Netherworld by Ari Shavit

Al-Aqsa TV building, Gaza City, following an Israeli air strike, November 2018

Can Gaza ever be more than an insoluble problem?

The Gaza Strip is 25 miles long and between four and eight miles wide, encompassing some 141 square miles. With a population of nearly two million, it is one of the most densely populated regions in the world: over 14,000 inhabitants per square miles. Gaza’s GDP per capita is less than $2,000, its overall unemployment rate (44 per cent) is one of the highest in the world, and unemployment among the young is almost 60 per cent. The average monthly expenditure of a family of five is just above $500, and 57 per cent of households do not have nutrition security.
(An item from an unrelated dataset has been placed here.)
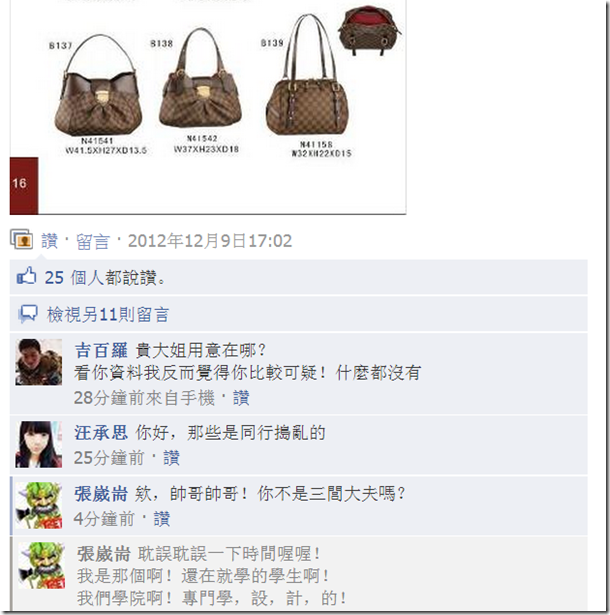The image size is (610, 615).
Task: Open 吉百羅's profile picture
Action: (38, 362)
While the demand for electricity is modest (450 megawatts), the local network can supply less than half that amount (only 208 megawatts), so that most homes are without power for many hours every day. Pollution of the coastal aquifer, over-pumping and an acute waste-water management problem mean that 96 per cent of the water is undrinkable.

But Gaza is more than the sum of these dismal statistics. A hell on earth for its residents, it is the capsule in which the deadly poisons of the Israeli–Palestinian conflict have been distilled. It is also the playing field on which the forces that are tearing apart the Middle East square off. The humanitarian tragedy of this narrow strip of land on the shore of the Mediterranean demonstrates the depth of the Promised Land conflict, the political dysfunction of the Arab world, and the inability of the international community to grapple with both.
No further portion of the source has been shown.